The Courier & Advertiser (Fife Edition)
Romantic honeysuckle scent can help to chase away aggravations of the day
Honeysuckle is quite my favourite wild flower and for the last month it has lit up the hedgerows with its colourful blossom. It has the most romantic scent I know and I take bunches home for the Doyenne. In the evenings when the air is slightly damp its scent fills our sitting room.
Hamish and I take a last walk each night past a beech hedge with honeysuckle growing through it and its dreamy fragrance chases away the aggravations of the day. It will be coming to an end soon but I’ll have the memory of it until next year.

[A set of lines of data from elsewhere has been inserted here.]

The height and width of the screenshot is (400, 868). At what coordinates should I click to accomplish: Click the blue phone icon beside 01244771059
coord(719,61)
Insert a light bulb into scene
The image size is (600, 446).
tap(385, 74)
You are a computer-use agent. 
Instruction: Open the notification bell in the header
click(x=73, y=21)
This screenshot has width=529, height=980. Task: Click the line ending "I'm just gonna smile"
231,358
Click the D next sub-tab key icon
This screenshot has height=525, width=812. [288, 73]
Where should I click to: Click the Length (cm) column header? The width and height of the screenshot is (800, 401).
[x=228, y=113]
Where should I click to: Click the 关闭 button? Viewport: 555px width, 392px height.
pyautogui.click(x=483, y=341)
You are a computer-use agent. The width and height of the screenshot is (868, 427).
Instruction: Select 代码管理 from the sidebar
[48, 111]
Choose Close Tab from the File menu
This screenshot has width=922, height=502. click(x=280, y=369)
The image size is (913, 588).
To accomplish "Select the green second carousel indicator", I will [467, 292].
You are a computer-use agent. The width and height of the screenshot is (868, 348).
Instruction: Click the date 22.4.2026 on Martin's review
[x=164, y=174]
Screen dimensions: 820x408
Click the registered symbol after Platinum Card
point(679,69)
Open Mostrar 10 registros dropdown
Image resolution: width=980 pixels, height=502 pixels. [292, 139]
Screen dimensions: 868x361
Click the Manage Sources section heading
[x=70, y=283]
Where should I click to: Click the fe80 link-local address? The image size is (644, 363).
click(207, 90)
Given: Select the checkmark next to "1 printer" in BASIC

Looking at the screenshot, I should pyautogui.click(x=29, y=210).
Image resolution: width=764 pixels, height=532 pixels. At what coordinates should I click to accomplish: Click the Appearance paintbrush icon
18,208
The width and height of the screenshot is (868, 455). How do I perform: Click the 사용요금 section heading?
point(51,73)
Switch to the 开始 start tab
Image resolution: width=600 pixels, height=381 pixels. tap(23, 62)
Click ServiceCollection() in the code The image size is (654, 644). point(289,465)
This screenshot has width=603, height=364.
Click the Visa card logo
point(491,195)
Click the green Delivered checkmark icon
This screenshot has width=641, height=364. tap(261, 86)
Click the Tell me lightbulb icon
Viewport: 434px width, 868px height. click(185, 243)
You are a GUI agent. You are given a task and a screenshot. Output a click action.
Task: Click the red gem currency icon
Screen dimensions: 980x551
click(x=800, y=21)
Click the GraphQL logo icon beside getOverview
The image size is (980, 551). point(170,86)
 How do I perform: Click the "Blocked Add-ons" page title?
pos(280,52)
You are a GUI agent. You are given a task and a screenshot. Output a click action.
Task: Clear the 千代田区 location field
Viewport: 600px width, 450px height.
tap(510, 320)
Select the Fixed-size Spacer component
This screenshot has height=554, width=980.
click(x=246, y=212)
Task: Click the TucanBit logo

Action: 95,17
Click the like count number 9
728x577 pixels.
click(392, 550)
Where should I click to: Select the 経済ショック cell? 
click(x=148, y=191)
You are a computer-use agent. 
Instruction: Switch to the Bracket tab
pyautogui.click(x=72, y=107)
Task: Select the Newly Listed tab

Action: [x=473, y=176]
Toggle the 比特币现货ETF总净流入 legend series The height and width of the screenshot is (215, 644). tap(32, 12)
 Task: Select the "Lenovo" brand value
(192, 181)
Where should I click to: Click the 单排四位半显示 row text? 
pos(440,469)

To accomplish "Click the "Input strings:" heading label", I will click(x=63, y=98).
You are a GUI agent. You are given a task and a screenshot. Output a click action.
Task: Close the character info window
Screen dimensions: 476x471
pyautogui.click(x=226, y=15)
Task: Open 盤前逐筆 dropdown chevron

For me July is the most plentiful and productive month. The tallest wild flowers like frothy, cream-white meadowsweet and cow parsley or Queen Anne’s lace dominate the countryside, crowding out the modest red and white campion and blue tufted vetch and yellow meadow vetch, and lots more which struggle to get noticed.
Thirty years ago there was a scheme to rid our countryside of giant hogweed which was introduced to the UK as an ornamental plant. It may look like outsized fool’s parsley but it is a nasty, invasive weed. Its hollow stem has a toxic sap causing blistering if you get it on your skin.
I notice it growing in some profusion alongside the road running from Upper Northwaterbridge past the Stone of Morphie to Marykirk.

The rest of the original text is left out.